AT-rich Interaction Domain 1A Gene Variations: Genetic Associations and Susceptibility to Gastric Cancer Risk.

ABSTRACT

AT-rich interaction domain containing protein 1A (ARID1A), has recently emerged as a novel class of gene which acts as a potent tumor suppressor in numerous types of cancers such as Gastric, Breast, Ovarian, Colorectal, Lung cancers. ARID1A is involved in the regulation of various cellular processes such as proliferation, differentiation and DNA repair, yet its association with the susceptibility of cancer remains unknown. Here, we aimed to analyse the association of the ARID1A variants (Pro912Thr, Gln944Lys and Gln920Ter) with the risk of Gastric cancer (GC) in Kashmiri population.
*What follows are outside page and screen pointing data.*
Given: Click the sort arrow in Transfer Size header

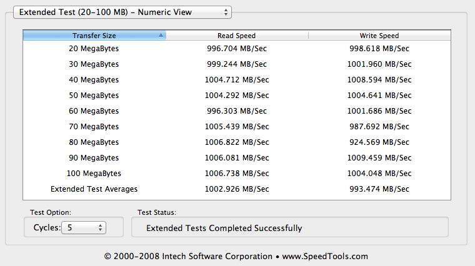Looking at the screenshot, I should (161, 36).
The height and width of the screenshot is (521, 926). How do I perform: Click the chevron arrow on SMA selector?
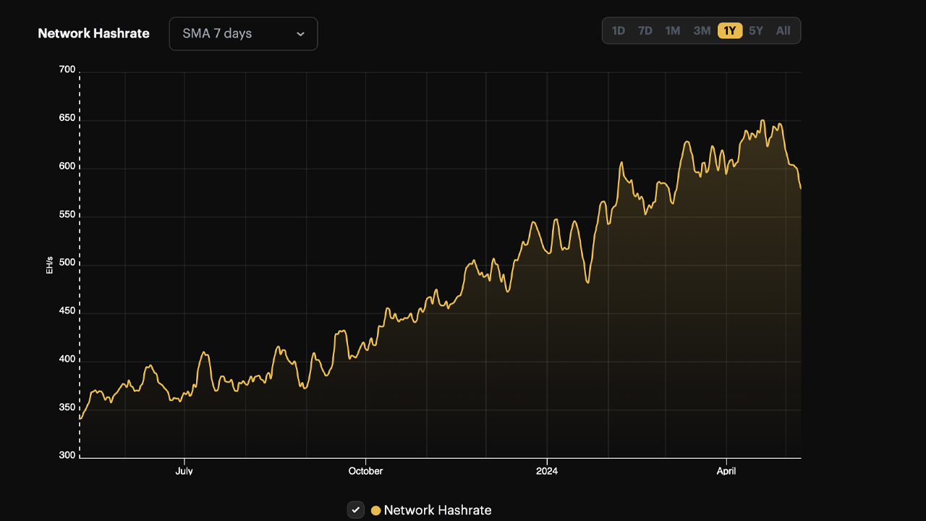coord(300,33)
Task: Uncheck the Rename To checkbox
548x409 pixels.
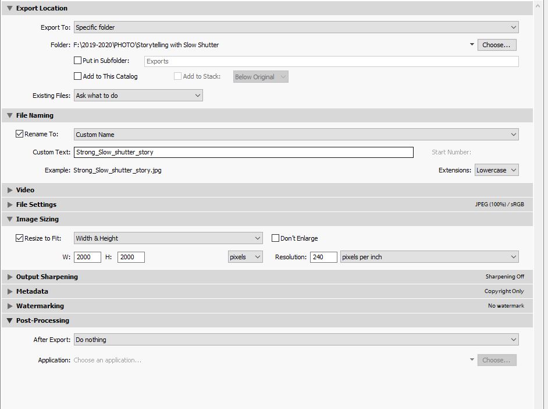Action: [x=20, y=134]
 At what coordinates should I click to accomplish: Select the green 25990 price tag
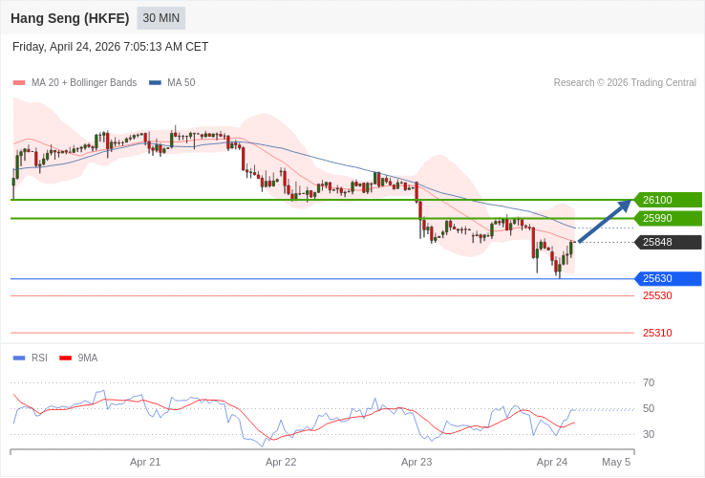pos(668,218)
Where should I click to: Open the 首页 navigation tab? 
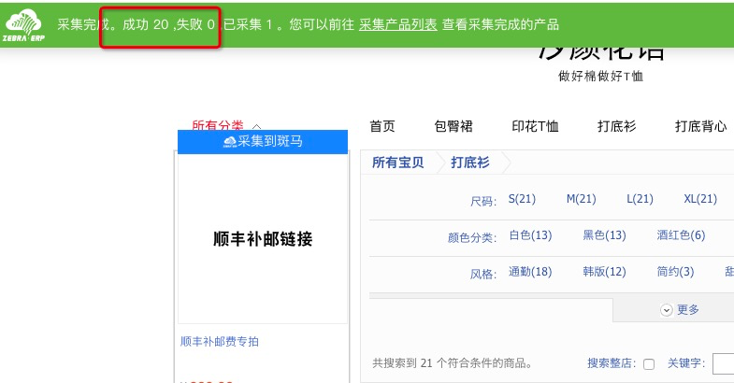(x=381, y=126)
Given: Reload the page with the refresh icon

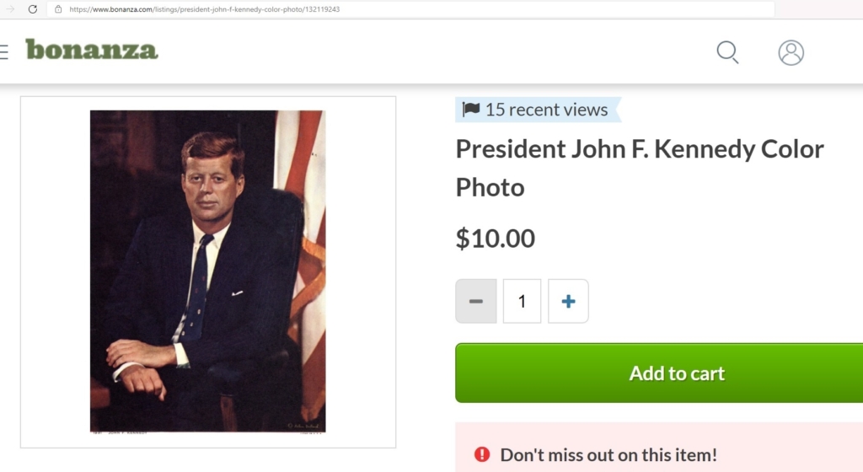Looking at the screenshot, I should coord(33,9).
The study included 103 confirmed cases of GC and 163 normal controls. The genotypes were studied using Polymerase Chain Reaction. Different bioinformatic predictive tools were also used to analyse the possible effect of these SNP's on the resultant protein. The Pro912Thr and Gln920Ter variants of ARID1A showed significant difference in genotypic and allelic frequencies between the GC cases and controls (P < 0.05), whereas, the data did not reveal any correlation between Gln944Lys variant and Gastric cancer risk. Both Pro912Thr and Gln920Ter SNP's follow "Dominant mode of inheritance". In Silico analysis predicted that amino acid substitution of Pro912Thr SNP decreases the protein stability thus changing the functional properties of resultant protein, so backing the possibility of damaging effect of this SNP. Our study suggests that Pro912Thr and Gln920Ter SNP's of ARD1A gene are associated with increased risk of GC in Kashmiri population.